All kinds of home remedies such as honey, coffee grounds, vegetable oils or pharmacy ointments generally do not help with chronic leg injuries. These medicines can sometimes even be harmful by triggering allergic reactions or promoting bacterial growth. Modern wound dressings have been specifically developed to create optimal conditions for healing.

With arterial ulcers, compression therapy is dangerous. If there is insufficient blood supply, applying tight bandages can further hamper the flow and aggravate the situation. This can even lead to tissue death. That is why it is important to always measure the ankle brachial index before starting compression therapy, a simple exam that measures the ratio between the blood pressure in the ankle and the arm.

Ignoring pain or other alarm signals is dangerous. Increasing pain, fever, or sudden worsening of the wound may indicate a serious infection that requires acute treatment. Especially among diabetics, infections can escalate rapidly and lead to life-threatening situations.

Frequently asked questions about open wounds on the leg

How long does it take for an open leg to heal?

This varies greatly depending on the size of the wound, the underlying cause, and how well the treatment is followed up. Small venous ulcers can heal in six to twelve weeks with good compression therapy. Larger wounds can take months to even a year. Arterial ulcers usually heal more slowly and only if blood flow can be restored sufficiently. Diabetic foot ulcers also often require months of treatment. Patience is essential.

Can an open leg come back after healing?

Yes, unfortunately, the chance of recurrence is quite high, especially with venous ulcers. Around half of the healed venous ulcers will return within a few years if you don't keep wearing compression socks consistently. In case of arterial problems, it depends on the severity of the vasoconstriction. In diabetes, good blood sugar control and daily foot inspection are essential to prevent new wounds. Prevention requires lifelong attention.

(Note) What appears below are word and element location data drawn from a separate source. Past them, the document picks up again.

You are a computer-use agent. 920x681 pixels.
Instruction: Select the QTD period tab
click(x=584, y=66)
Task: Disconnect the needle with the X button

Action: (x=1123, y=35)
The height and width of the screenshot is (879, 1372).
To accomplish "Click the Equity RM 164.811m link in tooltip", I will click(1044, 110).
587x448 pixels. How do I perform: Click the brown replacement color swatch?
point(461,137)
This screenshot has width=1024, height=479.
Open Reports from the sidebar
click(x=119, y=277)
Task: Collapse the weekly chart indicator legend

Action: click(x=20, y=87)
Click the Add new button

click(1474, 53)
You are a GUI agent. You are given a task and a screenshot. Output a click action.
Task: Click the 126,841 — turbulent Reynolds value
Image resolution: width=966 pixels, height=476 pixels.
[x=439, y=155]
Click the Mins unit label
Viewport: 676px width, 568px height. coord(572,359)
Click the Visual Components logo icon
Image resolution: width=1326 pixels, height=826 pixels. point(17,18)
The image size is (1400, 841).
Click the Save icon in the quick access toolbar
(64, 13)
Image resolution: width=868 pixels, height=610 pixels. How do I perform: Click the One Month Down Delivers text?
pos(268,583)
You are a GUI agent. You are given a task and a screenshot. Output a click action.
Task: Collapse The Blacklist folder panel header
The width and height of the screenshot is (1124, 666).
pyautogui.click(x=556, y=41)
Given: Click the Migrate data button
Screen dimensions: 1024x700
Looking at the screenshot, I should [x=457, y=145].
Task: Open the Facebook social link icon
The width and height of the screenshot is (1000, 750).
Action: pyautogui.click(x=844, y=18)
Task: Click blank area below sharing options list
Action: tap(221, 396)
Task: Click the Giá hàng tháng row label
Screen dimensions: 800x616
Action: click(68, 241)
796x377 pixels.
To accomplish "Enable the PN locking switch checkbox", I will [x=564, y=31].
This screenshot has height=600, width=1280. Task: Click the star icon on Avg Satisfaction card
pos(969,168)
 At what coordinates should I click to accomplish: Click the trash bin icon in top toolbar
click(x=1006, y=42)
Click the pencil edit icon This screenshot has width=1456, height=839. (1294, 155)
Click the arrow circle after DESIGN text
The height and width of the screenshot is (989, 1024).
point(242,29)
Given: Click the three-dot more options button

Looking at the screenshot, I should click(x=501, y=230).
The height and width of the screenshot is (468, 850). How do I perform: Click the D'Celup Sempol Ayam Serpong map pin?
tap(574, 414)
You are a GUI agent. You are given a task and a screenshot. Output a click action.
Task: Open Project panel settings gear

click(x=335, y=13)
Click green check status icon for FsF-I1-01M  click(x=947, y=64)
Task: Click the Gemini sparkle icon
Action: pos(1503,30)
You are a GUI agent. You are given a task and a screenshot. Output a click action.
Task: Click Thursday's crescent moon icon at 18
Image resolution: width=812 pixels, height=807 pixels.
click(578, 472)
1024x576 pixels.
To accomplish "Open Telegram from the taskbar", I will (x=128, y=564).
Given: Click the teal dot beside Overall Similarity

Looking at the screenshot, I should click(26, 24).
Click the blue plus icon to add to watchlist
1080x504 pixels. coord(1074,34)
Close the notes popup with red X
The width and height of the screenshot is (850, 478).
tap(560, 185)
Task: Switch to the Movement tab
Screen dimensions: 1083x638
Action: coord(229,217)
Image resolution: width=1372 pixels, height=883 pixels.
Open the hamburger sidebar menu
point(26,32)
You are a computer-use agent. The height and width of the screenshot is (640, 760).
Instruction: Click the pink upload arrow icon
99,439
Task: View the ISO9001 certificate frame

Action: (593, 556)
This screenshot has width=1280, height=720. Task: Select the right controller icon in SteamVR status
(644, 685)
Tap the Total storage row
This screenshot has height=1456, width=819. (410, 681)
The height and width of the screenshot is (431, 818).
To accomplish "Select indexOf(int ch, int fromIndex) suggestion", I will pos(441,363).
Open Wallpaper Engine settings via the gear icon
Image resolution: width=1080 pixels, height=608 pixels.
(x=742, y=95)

Can you shower or bathe with an open leg?

Showering is certainly allowed and is even important for hygiene. Let the water flow past the wound but do not spray directly onto the wound. Bathing is also possible, although some doctors do not recommend this for infected wounds. Then dry the leg thoroughly and apply a new bandage. Don't wash too often, once a day is usually sufficient. Do not use soap directly on the wound, but do apply it to the surrounding skin.

Is an open leg wound contagious?

No, an open leg itself is not contagious. It is not an infectious disease that you can pass on to others. However, the wound can become infected with bacteria, but that infection is also not contagious in the sense that it does not make others ill. Of course, good hygiene is important, especially if you care for the wound yourself. Wash your hands before and after taking care of the wound.

When is surgery necessary?

Surgery is considered if the wound does not heal despite months of conservative treatment, if the wound is actually getting bigger, or if a malignant change in the wound is suspected. In case of arterial problems, surgery may also be necessary to restore blood flow. In the case of extensive varicose veins, surgery to remove them can help heal the wound and prevent new wounds.

Can I keep working with an open leg?

That depends on your work and the severity of the wound. Work that involves a lot of standing is generally not recommended because it worsens the accumulation of fluid. Seated work or work where you can alternate between sitting, standing and walking is often possible. Discuss with your doctor and possibly company doctor what is wise in your situation. Wearing compression socks while working is usually possible and even necessary.